AI-powered tuning tools for Amazon RDS for PostgreSQL and Amazon Aurora PostgreSQL databases: PI Reporter

AWS offers several services to gather and analyze database performance metrics for Amazon Relational Database Service (Amazon RDS). This includes Amazon CloudWatch and CloudWatch Database Insights. Additionally, you can create custom dashboards for monitoring Amazon RDS for PostgreSQL and Amazon Aurora PostgreSQL-Compatible Edition with different tools (to learn more, see Create an Amazon CloudWatch dashboard to monitor Amazon RDS for PostgreSQL and Amazon Aurora PostgreSQL and Monitor Amazon RDS for PostgreSQL and Amazon Aurora PostgreSQL performance using PGSnapper).
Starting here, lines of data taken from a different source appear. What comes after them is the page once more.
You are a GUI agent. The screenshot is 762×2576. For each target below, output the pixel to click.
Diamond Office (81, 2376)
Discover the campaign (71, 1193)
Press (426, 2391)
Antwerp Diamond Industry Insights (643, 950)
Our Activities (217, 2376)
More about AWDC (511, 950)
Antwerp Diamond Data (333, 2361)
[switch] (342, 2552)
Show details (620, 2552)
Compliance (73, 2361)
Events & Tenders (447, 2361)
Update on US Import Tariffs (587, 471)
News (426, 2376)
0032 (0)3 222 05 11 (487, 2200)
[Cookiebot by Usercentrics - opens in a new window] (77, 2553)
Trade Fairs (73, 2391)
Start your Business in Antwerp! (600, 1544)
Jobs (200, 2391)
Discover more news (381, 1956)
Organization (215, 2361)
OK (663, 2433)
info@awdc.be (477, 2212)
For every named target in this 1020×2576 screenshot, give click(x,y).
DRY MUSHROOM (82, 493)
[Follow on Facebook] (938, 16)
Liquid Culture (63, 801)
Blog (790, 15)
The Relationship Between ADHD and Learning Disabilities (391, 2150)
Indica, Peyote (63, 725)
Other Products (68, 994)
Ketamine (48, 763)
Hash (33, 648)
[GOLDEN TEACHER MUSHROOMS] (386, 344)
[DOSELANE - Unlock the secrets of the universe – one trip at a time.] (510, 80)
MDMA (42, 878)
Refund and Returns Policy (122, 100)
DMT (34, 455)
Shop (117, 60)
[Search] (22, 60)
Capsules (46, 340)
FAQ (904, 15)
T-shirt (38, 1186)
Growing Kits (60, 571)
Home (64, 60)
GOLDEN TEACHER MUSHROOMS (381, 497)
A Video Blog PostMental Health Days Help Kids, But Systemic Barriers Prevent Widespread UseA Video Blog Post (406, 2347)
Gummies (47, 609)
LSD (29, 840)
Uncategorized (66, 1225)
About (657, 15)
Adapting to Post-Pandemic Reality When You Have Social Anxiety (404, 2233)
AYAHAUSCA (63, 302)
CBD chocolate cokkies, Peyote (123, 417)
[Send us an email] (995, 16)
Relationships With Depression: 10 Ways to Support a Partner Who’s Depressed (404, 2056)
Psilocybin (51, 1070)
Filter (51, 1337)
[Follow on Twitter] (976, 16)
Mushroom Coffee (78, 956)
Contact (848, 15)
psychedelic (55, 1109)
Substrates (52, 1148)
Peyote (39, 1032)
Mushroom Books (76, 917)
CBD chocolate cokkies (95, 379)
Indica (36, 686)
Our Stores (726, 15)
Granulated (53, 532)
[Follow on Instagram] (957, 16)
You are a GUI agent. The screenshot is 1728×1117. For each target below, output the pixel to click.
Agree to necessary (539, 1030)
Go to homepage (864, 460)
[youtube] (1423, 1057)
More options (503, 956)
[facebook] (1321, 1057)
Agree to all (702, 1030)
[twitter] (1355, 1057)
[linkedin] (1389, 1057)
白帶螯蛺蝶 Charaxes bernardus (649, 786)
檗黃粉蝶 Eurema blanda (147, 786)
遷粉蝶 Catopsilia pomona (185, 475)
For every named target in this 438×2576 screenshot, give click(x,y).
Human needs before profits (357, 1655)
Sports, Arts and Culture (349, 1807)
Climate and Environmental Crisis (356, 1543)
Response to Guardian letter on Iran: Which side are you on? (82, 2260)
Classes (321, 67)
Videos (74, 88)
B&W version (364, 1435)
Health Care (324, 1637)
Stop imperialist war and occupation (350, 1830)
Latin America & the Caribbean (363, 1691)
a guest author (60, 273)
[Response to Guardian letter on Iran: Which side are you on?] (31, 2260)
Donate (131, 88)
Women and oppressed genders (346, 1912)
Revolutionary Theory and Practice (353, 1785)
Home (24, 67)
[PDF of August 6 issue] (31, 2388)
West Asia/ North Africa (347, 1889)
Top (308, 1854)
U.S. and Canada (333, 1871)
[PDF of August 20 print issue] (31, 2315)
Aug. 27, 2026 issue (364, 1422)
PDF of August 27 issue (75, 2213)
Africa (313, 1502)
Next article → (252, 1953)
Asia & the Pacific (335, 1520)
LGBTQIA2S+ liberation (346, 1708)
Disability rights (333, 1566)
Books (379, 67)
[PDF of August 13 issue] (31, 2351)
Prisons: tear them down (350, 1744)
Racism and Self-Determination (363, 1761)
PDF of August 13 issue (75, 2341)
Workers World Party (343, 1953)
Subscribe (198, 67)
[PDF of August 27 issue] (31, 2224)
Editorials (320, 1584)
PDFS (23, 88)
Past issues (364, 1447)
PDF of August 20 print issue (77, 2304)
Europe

With the advancements of artificial intelligence and machine learning (AI/ML), myriad solutions are available that use ML capabilities within the database monitoring space. These tools offer a range of features, from monitoring performance bottlenecks to operational issues. They also offer prescriptive recommendations to resolve the issues both proactively and reactively.

In this post, we explore an artificial intelligence and machine learning (AI/ML)-powered database monitoring tool for PostgreSQL, using a self-managed or managed database service such as Amazon RDS for PostgreSQL and Amazon Aurora PostgreSQL.

Considerations for monitoring

In this section, we discuss the metrics that are critical for every database. These metrics need to be monitored periodically to preserve historical information for comparing and benchmarking changes of workloads, database parameters, and other factors impacting performance. The following table lists the recommended metrics to monitor for your AWS managed databases.

Source for Monitoring	Parameter/Metrics
Amazon CloudWatch	Database Connections
	CPU Utilization
	Freeable Memory
	FreeStorageSpace
	ReadLatency, WriteLatency
	DiskQueueDepth
	ReadIOPS, WriteIOPS
	WriteThroughput, ReadThroughput
	ReplicaLag
	OldestReplicationSlotLag
	ReplicationSlotDiskUsage
	MaximumUsedTransactionIDs
Amazon CloudWatch Database Insights	DatabaseLoad
	IO Latency
	EBS IO
	LongestIdleInTransaction
	CPU Utilization (%)
	Sessions
	Tuples
	Transactions, Transaction in progress
	IO cache vs Disk read
	Deadlocks
	OS Processes
pg_stat_progress_vacuum	Vacuum progress
pg_stat_activity	state of the query/idle_in_transaction

For complete lists, refer to OS metrics in Enhanced Monitoring, SQL statistics for RDS PostgreSQL, CloudWatch Database Insights counters for Amazon RDS for PostgreSQL, Vacuum Progress Reporting and pg_stat_activity.

Here we are discussing an AI/ML based database monitoring and troubleshooting tool: PI Reporter, including its capabilities and use cases.

PI Reporter is an open source tool developed by an AWS solutions architect for capturing performance metrics and workload snapshots, generating in-depth comparison reports for Amazon Aurora PostgreSQL-Compatible Edition, and providing optional report analysis with the help of Amazon Bedrock.

PI Reporter

PI Reporter integrates with Amazon Bedrock, harnessing the capabilities of large language models (LLMs) like Anthropic’s Claude or Amazon Nova models to analyze individual snapshots and comparative data. Make sure you have access to the required models. This analysis generates comprehensive summaries, root cause analysis, and actionable recommendations for database performance issues found in the snapshot window.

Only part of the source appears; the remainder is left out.